La corsa in ospedale e le dimissioni
Tutto ha inizio in una tragica notte di cinque anni fa. I genitori di Giordano, residenti a Valverde, si precipitano al pronto soccorso catanese perché il bambino non smette di vomitare da ormai ventiquattro ore. Ad accoglierli e visitare il piccolo è la pediatra di guardia, che valuta il quadro clinico non allarmante e ne dispone le dimissioni. Un verdetto che rassicura la famiglia, ma l’illusione dura pochissimo: appena tre ore dopo il ritorno a casa, il cuore di Giordano smette di battere.
L’inchiesta e la perizia decisiva
Distrutti dal dolore ma decisi a ottenere giustizia, i genitori sporgono denuncia, dando il via all’indagine della Procura di Catania. Il pool di consulenti nominato dai magistrati traccia un quadro severo dell’operato medico.
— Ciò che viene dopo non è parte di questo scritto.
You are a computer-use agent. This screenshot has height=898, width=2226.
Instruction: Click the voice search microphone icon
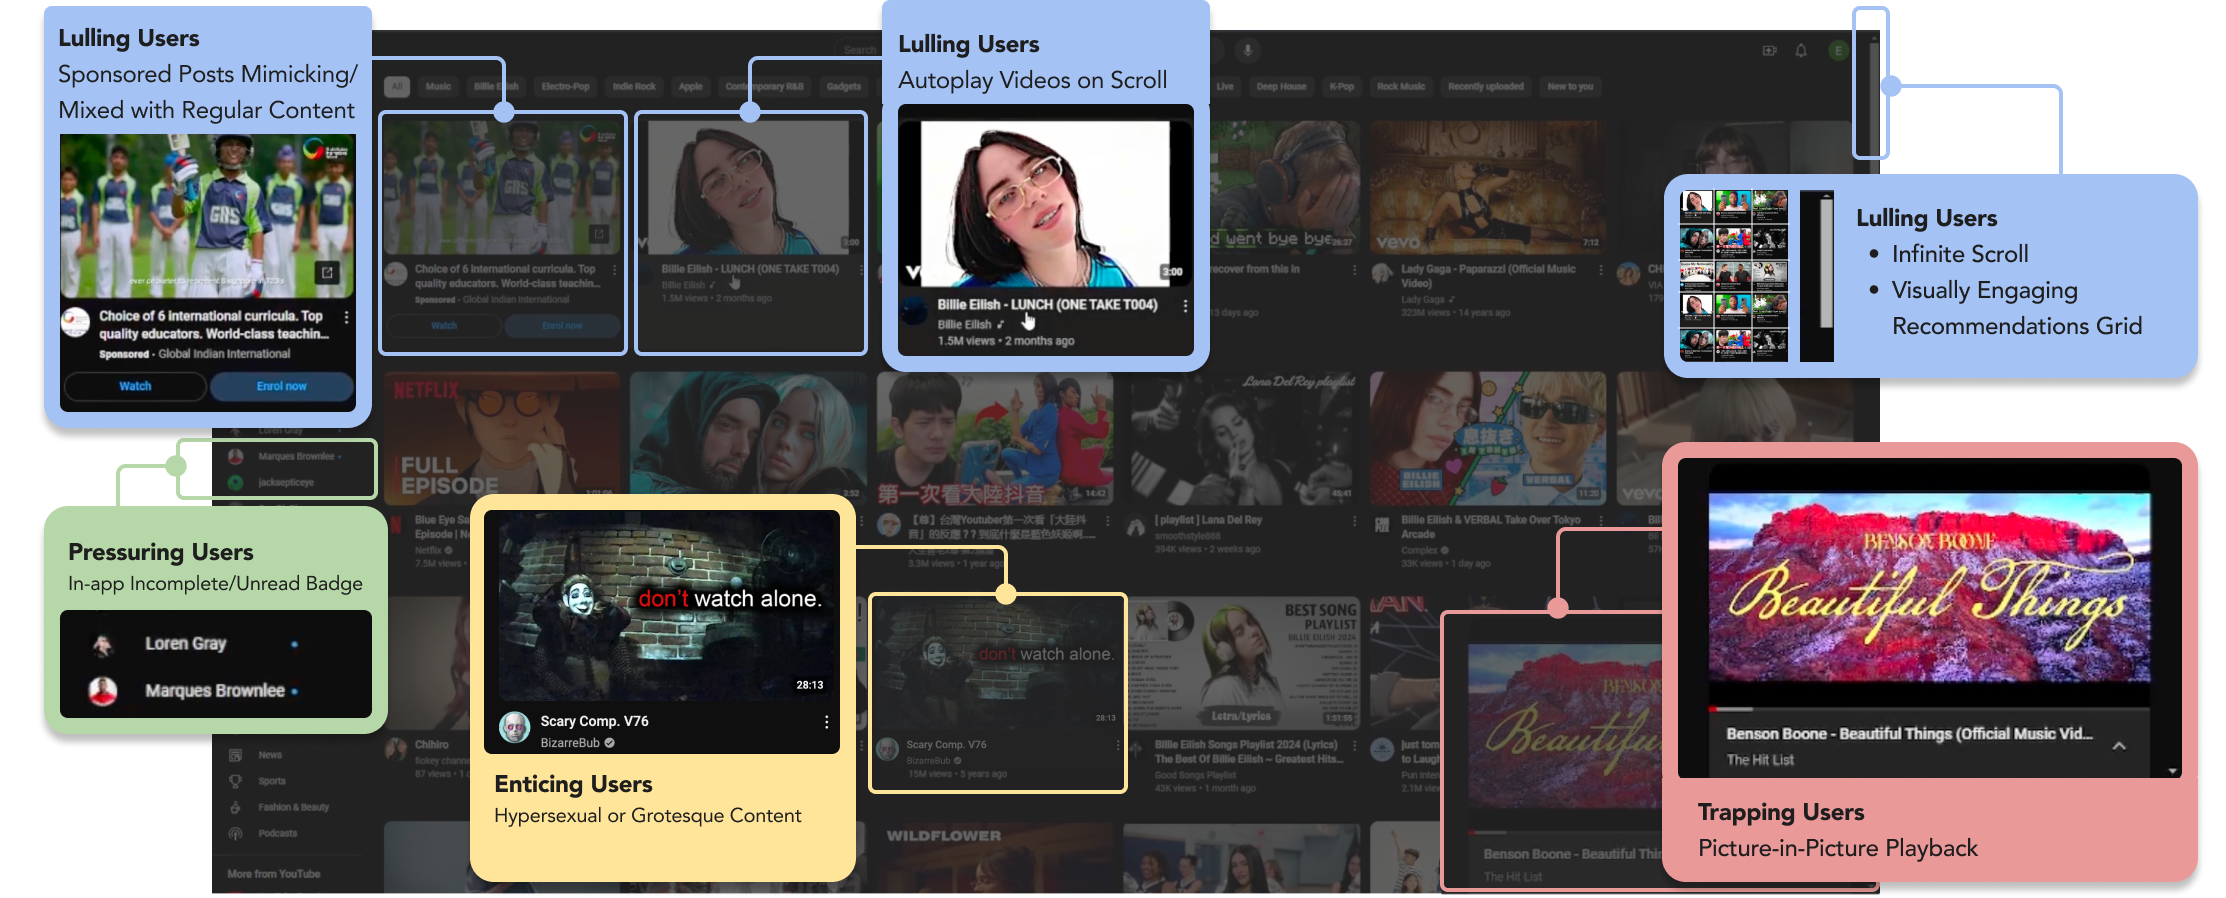pyautogui.click(x=1247, y=50)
Nella relazione depositata, i periti definiscono “censurabile” il comportamento dei sanitari, colpevoli di aver «omesso di diagnosticare una condizione di occlusione intestinale che poteva essere sospettata eseguendo sia un’anamnesi compiuta, sia un esame obiettivo».
Il dettaglio clinico più pesante nelle valutazioni degli esperti ha del fondamentale: nei primi mesi di vita, il bambino aveva subito una pregressa operazione chirurgica all’addome. Alla luce di questo precedente, sottolineano i consulenti, il sintomo del vomito insistente avrebbe dovuto assumere un peso diagnostico completamente diverso. La conclusione dei periti è netta: un ricovero urgente e un tempestivo intervento chirurgico avrebbero, con elevate probabilità scientifiche, salvato la vita al piccolo Giordano.
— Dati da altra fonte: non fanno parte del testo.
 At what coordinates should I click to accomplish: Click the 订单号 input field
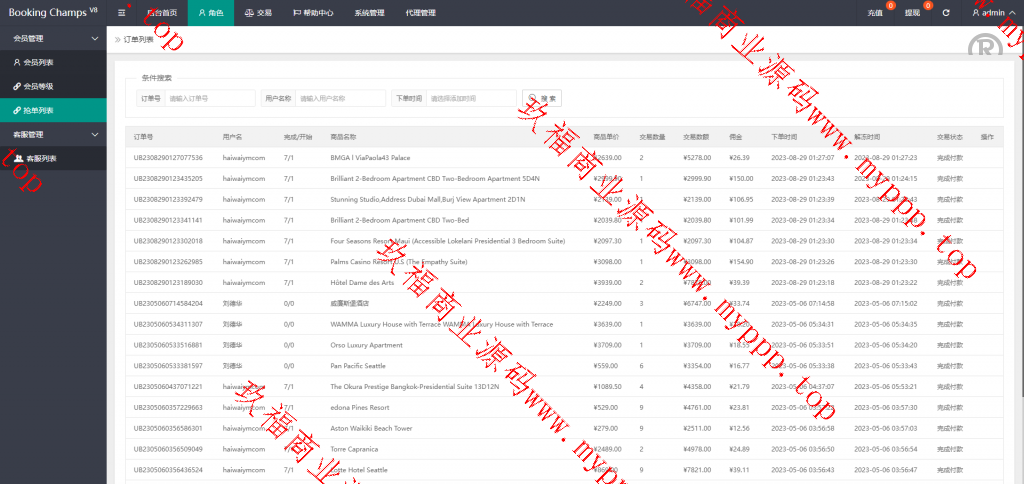[209, 98]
La sentenza e le reazioni legali
Dopo un dibattimento durato tre anni, il Tribunale ha emesso la sua sentenza. La pediatra è stata ritenuta colpevole di omicidio colposo, ma è stata assolta dall’ipotesi di reato di falso. L’imputata è stata inoltre condannata a risarcire il padre della vittima, che si era costituito parte civile nel processo.
«La positiva conclusione processuale della vicenda non lenisce certo il dolore dei genitori e dei familiari per la tragedia vissuta», ha commentato l’avvocato Mario Di Giorgio, difensore della parte civile. «Può, tuttavia, servire loro come punto d’inizio per tornare a guardare alla vita. Ed è quello che non possiamo che augurarci».
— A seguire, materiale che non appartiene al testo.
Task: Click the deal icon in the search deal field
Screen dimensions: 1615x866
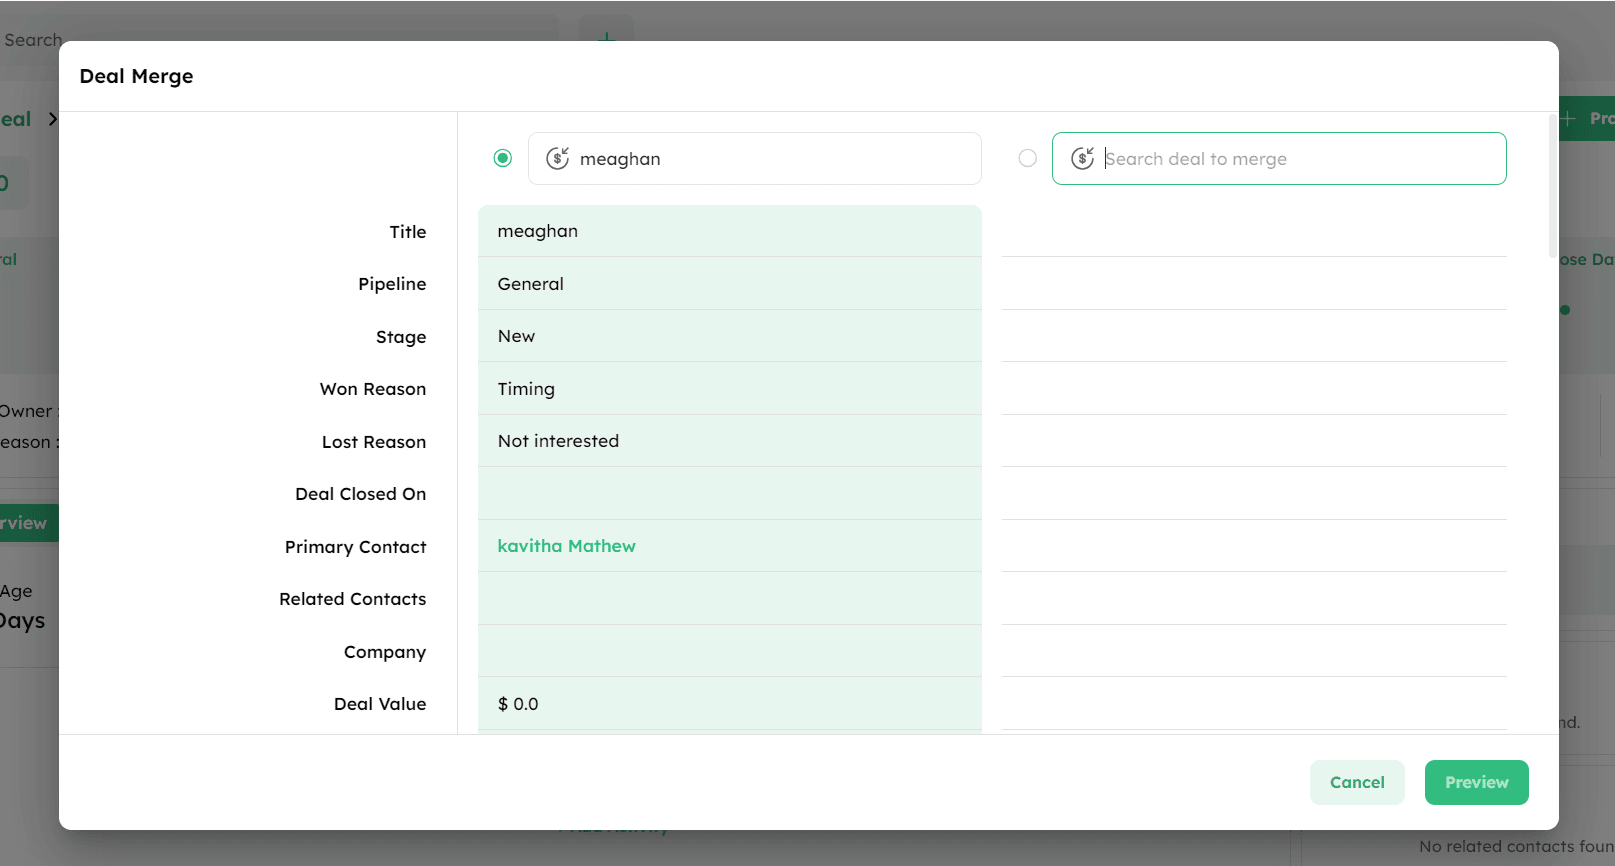Action: tap(1082, 158)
La battaglia legale, tuttavia, non si ferma qui. L’avvocato Salvatore Cannata, difensore della pediatra, ha già annunciato che ricorrerà in appello: «È stato un processo difficile, caratterizzato da opposte valutazioni tra i consulenti del pm e quelli della difesa; questi ultimi hanno confermato la correttezza dell’operato del medico. Sono fermamente convinto che nel dibattimento non sia stata raggiunta la prova della responsabilità della mia assistita. Rispettiamo comunque la decisione del giudice e restiamo in attesa delle motivazioni per proporre l’impugnazione».